Federal regulations greatly impede the efforts to reduce the cost of a college degree. As a result, we have got to implement policies to allow institutions to be innovative in developing new models of education, instead of continuing with the status quo because the status quo is not working.

That is why I introduced the Advancing Competency-Based Education Demonstration Project of 2014 with my colleagues Representative Polis and Representative Brooks.

This important bipartisan legislation will set up a pilot project to allow institutions to more easily develop innovative ways to deliver education to their students. H.R. 3136 is the first step in allowing students to earn a degree and enter the job market sooner based on their knowledge and their skill set, rather than seat time in the classroom.

My bill will direct the Secretary of Education to implement a demonstration project and to waive regulatory requirements that impede innovations that might decrease costs to students.

The program would allow colleges to provide college credit to students who can prove competencies through prior work and life experience, rather than a specified amount of time in the classroom.

In our field hearing that we held in Arizona, two of our college presidents from Arizona State University and the University of Arizona said that this will immensely help them to be able to get students through their degree programs quicker, based on their competency.

They all agreed that the group of people that it will probably help more than anybody else in America are our returning veterans because they come with certain skill sets that they don't get credit for.

I would like to just talk 1 minute about how that process works because I had it work in my life.

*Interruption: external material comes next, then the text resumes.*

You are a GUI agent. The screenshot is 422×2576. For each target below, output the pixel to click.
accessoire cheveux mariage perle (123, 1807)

I served a mission for my church to Taiwan when I was a young man, and I came back fluent in Mandarin and Chinese.

It didn't make a lot of sense for me to go through Chinese 101 and learn how to say ``where is the bathroom'' with the other kids when I could already speak fluent Mandarin and Chinese.

I was able to test out of that by demonstrating my competency of already being fluent in the language, and I got just about an entire semester's worth of credit.

That is what we are talking about here. People who have been in the military, people who have been in other jobs that they have had, where they have been able to learn skills that don't necessarily translate into book work, but they are a lot more proficient at those skills than a lot of kids entering the classroom. This is going to cut through a lot of the garbage and allow people to be able to get those degrees earlier and, thereby, reducing their costs.

This legislation passed out of the Education and the Workforce Committee by a voice vote, and it allows higher education institutions to explore more innovative ways to deliver education, measure quality, and disperse financial aid based on actual learning, again, rather than seat time.

It provides flexibility to the schools looking to provide students a more personalized, cost-effective education, and I think that is what we are all here for.

I thank the Speaker for entertaining my ideas, and I thank the gentlewoman for giving me the time.